The researchers first interviewed a set of adults eating healthy for weight loss to learn about their shopping habits with a focus on their nutrition-related needs. The interviews with study participants made it clear that consumers struggle to plan, purchase and prepare meals that are tasty, nutritious, easy to cook and affordable. Based on those initial findings, the research team identified four features online grocery stores could include to support shoppers. They also asked study participants for their thoughts about each online shopping feature.

The study found the online grocery store features that most study participants liked include:

  • A “healthy shopping” preference setting that would allow them to set their personal preferences for the types of foods they want to purchase in limited amounts (e.g., sugary foods, salty foods, etc.) and the types of foods they want to purchase in plentiful amounts (e.g., fruits, vegetables, whole grains, etc.). These preferences would lead to a tailored online shopping experience that would minimize the display and advertising of foods the shopper prefers to limit while maximizing the visibility of foods they want to purchase in plentiful amounts. 
  • A healthy meal planning tool that would provide meal ideas and recipes tailored to their family’s taste, nutrition, convenience and price preferences. 
  • A nutrition cart tool that would rate the nutrition quality of the shopping cart and provide recommendations for how to improve the quality (e.g., swap lightly salted or unsalted peanuts for regular salted peanuts).

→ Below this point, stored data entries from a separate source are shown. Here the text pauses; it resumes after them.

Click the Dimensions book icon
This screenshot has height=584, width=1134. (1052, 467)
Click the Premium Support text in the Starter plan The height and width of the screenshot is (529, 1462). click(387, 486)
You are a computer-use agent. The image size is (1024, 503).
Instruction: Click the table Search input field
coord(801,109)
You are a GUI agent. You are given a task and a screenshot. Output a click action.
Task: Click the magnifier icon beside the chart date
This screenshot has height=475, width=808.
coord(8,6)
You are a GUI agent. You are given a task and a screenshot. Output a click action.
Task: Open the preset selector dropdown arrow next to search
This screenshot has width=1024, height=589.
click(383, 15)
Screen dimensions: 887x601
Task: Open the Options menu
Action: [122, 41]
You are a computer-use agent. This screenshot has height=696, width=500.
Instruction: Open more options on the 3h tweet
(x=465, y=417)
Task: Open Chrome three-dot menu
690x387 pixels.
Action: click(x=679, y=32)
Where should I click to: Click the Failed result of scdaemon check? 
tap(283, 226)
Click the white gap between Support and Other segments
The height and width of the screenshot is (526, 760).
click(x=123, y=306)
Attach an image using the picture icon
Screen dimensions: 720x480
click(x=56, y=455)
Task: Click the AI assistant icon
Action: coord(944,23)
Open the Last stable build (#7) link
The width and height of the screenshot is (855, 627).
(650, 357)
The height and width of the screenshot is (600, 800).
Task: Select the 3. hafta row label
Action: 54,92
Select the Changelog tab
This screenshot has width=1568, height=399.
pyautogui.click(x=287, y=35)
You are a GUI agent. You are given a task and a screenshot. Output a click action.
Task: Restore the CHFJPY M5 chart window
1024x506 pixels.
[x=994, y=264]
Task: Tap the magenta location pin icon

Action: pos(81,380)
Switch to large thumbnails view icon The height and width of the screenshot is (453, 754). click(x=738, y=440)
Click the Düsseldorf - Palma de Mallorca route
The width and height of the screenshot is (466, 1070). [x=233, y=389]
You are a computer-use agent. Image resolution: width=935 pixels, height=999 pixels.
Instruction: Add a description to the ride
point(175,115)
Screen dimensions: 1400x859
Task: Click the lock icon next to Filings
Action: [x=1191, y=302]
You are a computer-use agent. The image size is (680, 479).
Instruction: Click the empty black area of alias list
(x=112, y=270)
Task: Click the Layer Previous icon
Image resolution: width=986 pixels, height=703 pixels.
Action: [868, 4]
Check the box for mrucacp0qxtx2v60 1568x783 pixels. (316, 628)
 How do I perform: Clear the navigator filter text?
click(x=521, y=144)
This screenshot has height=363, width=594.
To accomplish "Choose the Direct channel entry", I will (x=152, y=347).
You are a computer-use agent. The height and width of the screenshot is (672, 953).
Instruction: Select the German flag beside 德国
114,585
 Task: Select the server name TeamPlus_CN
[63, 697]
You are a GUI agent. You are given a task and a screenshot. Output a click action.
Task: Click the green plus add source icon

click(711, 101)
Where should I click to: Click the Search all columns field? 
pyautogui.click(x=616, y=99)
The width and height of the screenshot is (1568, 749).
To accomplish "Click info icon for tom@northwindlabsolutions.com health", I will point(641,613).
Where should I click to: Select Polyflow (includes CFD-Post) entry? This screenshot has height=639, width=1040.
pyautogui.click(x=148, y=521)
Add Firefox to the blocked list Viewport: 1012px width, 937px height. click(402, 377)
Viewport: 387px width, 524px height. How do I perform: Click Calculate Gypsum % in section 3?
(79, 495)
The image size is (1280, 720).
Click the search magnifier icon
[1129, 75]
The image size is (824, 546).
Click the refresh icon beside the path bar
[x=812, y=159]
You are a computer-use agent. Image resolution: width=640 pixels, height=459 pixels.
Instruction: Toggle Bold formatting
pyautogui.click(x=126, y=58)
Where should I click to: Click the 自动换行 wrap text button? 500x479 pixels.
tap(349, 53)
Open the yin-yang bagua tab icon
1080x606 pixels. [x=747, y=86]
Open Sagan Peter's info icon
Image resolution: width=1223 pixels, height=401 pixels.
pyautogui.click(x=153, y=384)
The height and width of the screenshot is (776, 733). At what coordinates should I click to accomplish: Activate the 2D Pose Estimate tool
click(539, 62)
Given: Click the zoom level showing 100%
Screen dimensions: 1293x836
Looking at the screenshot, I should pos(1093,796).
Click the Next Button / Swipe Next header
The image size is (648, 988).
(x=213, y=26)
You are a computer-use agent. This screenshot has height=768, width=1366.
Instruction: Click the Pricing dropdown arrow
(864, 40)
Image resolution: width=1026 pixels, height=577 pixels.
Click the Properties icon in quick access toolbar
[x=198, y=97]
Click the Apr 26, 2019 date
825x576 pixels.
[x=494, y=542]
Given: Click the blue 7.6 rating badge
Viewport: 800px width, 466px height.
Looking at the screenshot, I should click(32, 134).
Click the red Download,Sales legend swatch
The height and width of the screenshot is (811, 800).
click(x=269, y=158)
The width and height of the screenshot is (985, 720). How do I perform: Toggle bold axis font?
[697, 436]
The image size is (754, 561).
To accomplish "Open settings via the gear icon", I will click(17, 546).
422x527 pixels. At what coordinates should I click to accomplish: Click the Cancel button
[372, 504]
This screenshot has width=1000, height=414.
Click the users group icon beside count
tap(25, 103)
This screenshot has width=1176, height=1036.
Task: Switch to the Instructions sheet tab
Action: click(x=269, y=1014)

The study findings suggest that grocers may want to consider incorporating the shopping features into their online grocery stores to support Americans with the goal of eating healthier for weight loss.

“We’d love to partner with a grocer to develop and evaluate the features we identified,” said study lead and SPH Professor Lisa Harnack. “We also want to carry out interviews with more groups of consumers to gain a broader and more inclusive understanding of needs and solutions.”

The study was funded by the JB Hawley Research Award.